Work instructions: Identify each line in the records below that contains the string "Task", matching case exactly, and copy those lines.

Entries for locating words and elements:
◆ ◆ ◆
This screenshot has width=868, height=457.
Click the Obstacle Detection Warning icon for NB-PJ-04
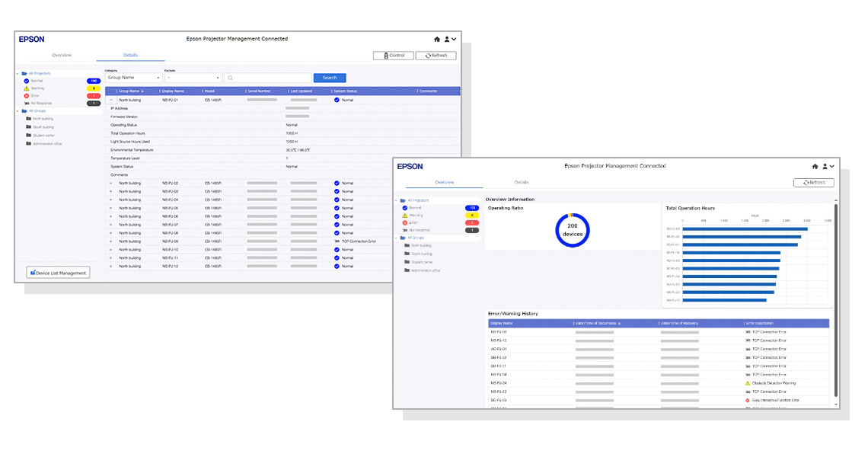[748, 383]
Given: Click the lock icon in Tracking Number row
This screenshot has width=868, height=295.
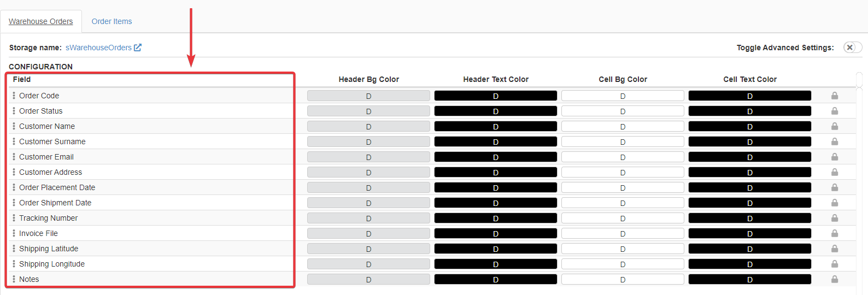Looking at the screenshot, I should click(x=835, y=218).
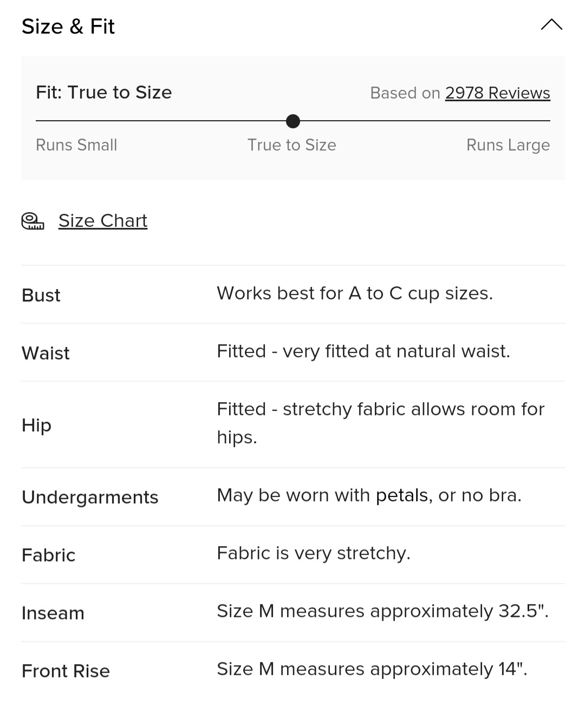585x728 pixels.
Task: Click the fit slider dot
Action: coord(293,121)
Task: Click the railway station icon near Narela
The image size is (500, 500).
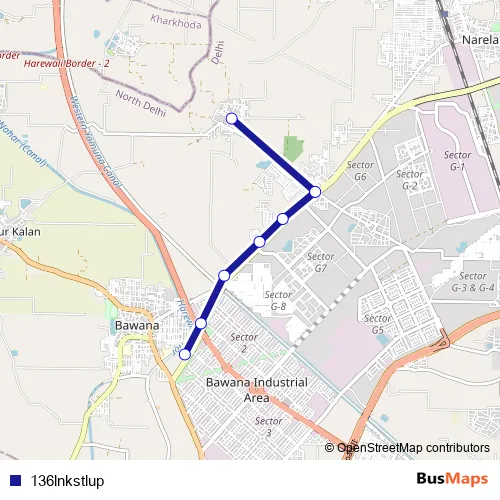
◆ ◆ ◆
Full response:
Task: Click the fit slider dot
Task: Click the railway station icon near Narela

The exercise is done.